Take every line containing "accomplish" from the material and copy it.
************
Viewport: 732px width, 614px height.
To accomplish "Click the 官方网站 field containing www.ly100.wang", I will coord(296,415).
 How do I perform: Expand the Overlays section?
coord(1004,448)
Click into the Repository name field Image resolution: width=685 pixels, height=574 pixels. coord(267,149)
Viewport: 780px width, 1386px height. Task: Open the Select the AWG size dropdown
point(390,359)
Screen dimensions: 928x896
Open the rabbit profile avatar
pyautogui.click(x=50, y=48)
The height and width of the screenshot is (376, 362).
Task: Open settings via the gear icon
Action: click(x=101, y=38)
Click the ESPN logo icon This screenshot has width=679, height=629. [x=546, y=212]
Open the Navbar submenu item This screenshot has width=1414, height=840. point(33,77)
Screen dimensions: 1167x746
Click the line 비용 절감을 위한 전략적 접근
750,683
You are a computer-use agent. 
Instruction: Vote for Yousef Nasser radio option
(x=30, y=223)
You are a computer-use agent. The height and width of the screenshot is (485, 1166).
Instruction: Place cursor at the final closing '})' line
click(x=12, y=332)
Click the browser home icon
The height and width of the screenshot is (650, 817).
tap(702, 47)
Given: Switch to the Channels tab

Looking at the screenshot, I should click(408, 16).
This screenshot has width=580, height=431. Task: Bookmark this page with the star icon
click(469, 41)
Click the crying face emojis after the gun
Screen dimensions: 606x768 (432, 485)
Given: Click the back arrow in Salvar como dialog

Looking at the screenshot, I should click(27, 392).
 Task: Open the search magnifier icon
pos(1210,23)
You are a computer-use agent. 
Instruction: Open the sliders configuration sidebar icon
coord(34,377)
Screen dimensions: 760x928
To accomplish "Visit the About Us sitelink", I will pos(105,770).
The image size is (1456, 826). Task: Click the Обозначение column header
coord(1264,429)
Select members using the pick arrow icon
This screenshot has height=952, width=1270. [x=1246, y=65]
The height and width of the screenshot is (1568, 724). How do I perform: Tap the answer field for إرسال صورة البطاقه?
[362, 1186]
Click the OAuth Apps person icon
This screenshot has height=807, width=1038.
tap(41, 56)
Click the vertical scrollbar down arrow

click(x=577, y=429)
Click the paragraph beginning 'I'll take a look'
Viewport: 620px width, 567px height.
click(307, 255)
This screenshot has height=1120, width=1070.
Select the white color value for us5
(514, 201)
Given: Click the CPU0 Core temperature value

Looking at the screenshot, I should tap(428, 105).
************
Exercise output >>
To accomplish "Click the 官方网站 field containing www.ly100.wang", I will coord(296,415).
To accomplish "Visit the About Us sitelink", I will pos(105,770).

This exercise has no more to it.